(Records for locating displayed items)
------

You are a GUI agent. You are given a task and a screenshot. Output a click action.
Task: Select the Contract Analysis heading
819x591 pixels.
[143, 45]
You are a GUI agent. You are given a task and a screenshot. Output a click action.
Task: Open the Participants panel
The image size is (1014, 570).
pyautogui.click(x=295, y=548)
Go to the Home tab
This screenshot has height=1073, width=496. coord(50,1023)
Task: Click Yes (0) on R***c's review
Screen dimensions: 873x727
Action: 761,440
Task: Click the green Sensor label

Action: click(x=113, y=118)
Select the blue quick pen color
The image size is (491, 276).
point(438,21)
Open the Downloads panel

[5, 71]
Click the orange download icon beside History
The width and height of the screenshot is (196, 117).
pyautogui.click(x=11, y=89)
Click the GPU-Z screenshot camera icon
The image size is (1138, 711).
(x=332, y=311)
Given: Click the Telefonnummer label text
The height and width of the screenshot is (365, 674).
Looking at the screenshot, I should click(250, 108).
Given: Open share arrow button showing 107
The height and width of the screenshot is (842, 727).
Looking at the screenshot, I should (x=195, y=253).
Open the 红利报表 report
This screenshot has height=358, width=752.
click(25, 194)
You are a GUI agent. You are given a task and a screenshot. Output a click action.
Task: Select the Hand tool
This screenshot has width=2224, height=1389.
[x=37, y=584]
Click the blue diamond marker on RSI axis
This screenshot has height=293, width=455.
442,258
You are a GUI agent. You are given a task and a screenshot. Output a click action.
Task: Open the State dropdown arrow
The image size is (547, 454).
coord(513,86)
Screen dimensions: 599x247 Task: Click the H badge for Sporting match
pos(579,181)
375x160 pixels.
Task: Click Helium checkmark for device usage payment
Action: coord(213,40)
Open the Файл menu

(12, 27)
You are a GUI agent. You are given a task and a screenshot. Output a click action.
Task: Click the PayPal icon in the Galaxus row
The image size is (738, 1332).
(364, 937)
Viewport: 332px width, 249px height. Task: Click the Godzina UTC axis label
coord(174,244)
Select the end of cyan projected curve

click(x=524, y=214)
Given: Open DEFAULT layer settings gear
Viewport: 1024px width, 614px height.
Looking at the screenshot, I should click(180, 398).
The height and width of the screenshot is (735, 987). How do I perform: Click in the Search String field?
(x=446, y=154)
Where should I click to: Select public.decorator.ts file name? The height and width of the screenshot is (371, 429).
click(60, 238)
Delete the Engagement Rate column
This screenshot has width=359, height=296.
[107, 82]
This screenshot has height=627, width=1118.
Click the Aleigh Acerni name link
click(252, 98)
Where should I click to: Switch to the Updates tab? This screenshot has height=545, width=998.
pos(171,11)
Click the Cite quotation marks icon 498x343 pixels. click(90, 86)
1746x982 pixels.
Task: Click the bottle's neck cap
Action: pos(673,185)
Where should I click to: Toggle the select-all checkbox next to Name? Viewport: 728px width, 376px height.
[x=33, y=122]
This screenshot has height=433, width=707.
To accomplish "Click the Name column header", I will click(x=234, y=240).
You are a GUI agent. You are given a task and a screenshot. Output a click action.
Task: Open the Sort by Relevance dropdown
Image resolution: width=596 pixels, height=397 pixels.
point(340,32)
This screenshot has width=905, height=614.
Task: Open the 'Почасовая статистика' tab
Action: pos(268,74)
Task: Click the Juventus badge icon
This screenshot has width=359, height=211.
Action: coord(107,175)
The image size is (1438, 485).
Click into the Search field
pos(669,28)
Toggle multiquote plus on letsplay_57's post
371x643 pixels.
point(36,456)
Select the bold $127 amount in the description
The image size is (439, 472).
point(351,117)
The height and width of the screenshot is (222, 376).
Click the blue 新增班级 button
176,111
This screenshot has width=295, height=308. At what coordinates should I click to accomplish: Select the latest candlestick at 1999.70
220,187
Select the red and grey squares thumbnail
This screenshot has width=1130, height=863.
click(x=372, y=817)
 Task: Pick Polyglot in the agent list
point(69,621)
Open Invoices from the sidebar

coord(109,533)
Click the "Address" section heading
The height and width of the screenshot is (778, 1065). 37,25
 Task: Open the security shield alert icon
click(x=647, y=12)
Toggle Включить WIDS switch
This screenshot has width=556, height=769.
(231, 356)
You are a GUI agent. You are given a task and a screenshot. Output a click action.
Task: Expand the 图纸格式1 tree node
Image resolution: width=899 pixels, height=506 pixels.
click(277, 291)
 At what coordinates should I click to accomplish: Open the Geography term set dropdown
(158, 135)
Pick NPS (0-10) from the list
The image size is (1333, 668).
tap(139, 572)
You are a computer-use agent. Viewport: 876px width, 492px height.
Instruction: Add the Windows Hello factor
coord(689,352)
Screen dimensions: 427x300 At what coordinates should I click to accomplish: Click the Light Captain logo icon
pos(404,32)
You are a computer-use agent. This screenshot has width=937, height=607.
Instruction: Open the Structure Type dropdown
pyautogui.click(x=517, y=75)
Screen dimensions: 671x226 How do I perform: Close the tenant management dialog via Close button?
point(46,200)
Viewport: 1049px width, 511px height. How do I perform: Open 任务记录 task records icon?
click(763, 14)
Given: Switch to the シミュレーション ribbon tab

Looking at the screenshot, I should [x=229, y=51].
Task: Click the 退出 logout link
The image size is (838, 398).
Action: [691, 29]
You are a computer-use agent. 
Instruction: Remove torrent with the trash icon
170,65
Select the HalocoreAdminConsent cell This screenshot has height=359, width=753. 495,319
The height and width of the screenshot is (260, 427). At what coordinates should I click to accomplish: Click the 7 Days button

------

» **Set problem**: Find every line in the material above that contains the string "pixels", and copy each of those lines. Case matters when matching.

» **Problem solution**:
819x591 pixels.
375x160 pixels.
Click the Cite quotation marks icon 498x343 pixels. click(90, 86)
1746x982 pixels.
Image resolution: width=596 pixels, height=397 pixels.
371x643 pixels.
Image resolution: width=899 pixels, height=506 pixels.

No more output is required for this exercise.